▶ _INPUT RECORDS_
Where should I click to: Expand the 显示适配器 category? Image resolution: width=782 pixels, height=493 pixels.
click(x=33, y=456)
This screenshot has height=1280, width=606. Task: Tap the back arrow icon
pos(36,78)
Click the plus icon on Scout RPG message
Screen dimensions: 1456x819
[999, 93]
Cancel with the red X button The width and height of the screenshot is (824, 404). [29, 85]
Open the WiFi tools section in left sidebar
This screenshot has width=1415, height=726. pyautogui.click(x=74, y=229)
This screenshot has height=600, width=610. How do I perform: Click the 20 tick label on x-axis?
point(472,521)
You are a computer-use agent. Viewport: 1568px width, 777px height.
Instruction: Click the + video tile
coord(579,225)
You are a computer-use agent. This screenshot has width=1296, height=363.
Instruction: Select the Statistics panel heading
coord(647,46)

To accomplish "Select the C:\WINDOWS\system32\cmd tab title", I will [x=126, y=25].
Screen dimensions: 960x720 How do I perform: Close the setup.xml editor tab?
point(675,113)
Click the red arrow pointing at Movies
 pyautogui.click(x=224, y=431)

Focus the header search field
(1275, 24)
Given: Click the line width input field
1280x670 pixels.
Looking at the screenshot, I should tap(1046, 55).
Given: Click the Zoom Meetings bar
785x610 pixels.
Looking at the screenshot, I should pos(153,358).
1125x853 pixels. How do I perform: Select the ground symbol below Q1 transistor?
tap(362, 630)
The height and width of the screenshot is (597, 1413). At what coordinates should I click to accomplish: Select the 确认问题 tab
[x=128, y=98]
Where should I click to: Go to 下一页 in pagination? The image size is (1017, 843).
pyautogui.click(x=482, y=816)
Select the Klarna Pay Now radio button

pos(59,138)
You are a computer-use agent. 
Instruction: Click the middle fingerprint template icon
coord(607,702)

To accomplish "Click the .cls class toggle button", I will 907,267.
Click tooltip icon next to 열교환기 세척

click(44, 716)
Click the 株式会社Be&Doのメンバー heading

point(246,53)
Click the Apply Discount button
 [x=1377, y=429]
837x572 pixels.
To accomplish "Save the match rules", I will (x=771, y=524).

▶ _TASK DIRECTIONS_
Across the entries above, find each line with the word "Given" and please copy it out.

▶ _SOLUTION TO THIS PROBLEM_
Given: Click the line width input field
Given: Click the Zoom Meetings bar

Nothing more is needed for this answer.